3. Results and discussion
3.1. Solubility
The solubility of APAP in alcoholic and non-alcoholic media could affect the in-vitro extraction and dissolution rate. The solubility data for APAP in various solvents are presented in Fig. 2, and results indicated that APAP showed high solubility in all the tested solvents. The solubility was significantly increased with a gradual increase in ethanol concentration, and was very high in 96% ethanol and IPA. In alcoholic media, the solubility of APAP was approximately 6 and 12-fold higher in 40% and 96% ethanol, respectively, compared with the non-alcoholic media, i.e., water. The saturation solubility in aqueous solvents varied from 13.11 ± 0.57 to 30.34 ± 1.18 mg/mL, with the highest solubility in 0.1 N NaOH, followed by that in 0.1 N HCl and water.
3.2. HME process
The extrusion trials were performed using PEO at 80% w/w and APAP at 20% w/w. Similarly, the polymeric blends of PEO at 50% w/w were examined with three gelling agents (xanthan gum, guar gum, and gellan gum) each at 30% w/w and APAP at 20% w/w at a temperature of 110°C, screw speed of 100 rpm, and a feed rate of 5 g/min. The drug load was maintained at 20% w/w for all formulations. The process temperature (110°C) was selected on the basis of the glass transition temperature (69°C) of Polyox™ WSR 303. At this temperature, APAP and gelling agents are non-molten and are molecularly dispersed in the PEO matrix to obtain homogeneous extrudates. The obtained extrudates of PEO and the blends of PEO with individual gelling agents were cut into 3 mm pellets and were evaluated for their potential for abuse via the oral, nasal, and IV routes. The formulation composition is provided in Table 1.
Table 1.

Source data:
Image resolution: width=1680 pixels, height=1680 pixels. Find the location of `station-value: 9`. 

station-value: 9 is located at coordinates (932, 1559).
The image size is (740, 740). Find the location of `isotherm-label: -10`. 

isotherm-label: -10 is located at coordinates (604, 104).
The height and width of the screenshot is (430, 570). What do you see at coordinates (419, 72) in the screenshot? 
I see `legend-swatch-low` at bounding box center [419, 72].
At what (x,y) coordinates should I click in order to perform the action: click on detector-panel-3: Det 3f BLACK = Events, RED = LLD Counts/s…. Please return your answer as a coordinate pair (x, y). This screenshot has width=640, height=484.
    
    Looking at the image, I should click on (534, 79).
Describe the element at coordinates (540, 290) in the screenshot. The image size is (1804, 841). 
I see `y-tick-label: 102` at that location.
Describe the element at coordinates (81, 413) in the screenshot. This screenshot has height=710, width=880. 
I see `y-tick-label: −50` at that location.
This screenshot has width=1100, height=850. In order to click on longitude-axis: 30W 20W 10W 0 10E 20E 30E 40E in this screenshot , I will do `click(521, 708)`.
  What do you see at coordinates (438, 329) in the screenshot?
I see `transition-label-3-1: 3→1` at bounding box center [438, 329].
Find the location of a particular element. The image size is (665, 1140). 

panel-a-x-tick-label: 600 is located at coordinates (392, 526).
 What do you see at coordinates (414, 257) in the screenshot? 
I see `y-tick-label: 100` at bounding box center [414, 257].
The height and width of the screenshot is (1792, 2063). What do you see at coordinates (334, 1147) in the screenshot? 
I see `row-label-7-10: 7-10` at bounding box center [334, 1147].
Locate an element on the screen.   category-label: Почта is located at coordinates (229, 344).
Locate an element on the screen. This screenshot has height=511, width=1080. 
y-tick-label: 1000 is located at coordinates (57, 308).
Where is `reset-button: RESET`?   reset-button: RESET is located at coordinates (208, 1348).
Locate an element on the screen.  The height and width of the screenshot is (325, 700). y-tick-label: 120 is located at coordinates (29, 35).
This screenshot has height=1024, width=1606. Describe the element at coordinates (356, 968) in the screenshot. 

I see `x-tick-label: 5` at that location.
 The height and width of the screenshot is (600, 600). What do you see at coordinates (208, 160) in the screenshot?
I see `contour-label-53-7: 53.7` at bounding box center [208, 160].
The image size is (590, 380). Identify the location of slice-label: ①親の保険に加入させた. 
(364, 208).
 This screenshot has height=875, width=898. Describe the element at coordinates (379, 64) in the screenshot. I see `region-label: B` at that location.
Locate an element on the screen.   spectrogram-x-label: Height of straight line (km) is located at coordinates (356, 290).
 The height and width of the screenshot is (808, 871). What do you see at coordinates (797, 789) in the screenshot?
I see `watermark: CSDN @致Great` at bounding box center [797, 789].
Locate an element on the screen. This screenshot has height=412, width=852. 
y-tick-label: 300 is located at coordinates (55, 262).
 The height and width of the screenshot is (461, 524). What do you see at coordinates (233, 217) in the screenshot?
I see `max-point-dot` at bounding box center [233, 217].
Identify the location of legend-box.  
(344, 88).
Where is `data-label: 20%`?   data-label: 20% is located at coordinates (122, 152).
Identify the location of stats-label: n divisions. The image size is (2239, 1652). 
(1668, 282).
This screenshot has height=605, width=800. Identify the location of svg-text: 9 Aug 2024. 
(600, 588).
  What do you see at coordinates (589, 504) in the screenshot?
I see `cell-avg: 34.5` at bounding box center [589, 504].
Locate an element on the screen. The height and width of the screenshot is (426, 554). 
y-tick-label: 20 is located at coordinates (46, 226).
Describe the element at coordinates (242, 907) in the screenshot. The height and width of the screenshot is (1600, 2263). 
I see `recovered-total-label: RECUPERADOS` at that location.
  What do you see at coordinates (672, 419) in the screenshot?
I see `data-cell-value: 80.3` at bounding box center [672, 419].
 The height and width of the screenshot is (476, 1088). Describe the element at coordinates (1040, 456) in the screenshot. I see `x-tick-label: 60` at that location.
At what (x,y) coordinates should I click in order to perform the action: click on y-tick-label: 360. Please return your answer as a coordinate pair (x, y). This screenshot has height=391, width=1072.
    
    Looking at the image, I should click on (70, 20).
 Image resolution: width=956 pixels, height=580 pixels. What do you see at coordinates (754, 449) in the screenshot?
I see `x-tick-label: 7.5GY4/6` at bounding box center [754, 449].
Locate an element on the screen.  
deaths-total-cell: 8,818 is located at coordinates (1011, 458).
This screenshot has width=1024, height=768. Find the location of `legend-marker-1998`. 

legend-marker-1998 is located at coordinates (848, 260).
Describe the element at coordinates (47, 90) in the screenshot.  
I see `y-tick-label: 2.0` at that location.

Problem set:
(a) List the gelling agents that the results and discussion excerpt names as blended with PEO.
(b) Duplicate the part of the results and discussion excerpt that opens with the words containing "3. Results and" and closes with "HCl and water.".
The listing is not required for anything here.

Answer list:
(a) Xanthan gum, guar gum, and gellan gum.

(b)
3. Results and discussion
3.1. Solubility
The solubility of APAP in alcoholic and non-alcoholic media could affect the in-vitro extraction and dissolution rate. The solubility data for APAP in various solvents are presented in Fig. 2, and results indicated that APAP showed high solubility in all the tested solvents. The solubility was significantly increased with a gradual increase in ethanol concentration, and was very high in 96% ethanol and IPA. In alcoholic media, the solubility of APAP was approximately 6 and 12-fold higher in 40% and 96% ethanol, respectively, compared with the non-alcoholic media, i.e., water. The saturation solubility in aqueous solvents varied from 13.11 ± 0.57 to 30.34 ± 1.18 mg/mL, with the highest solubility in 0.1 N NaOH, followed by that in 0.1 N HCl and water.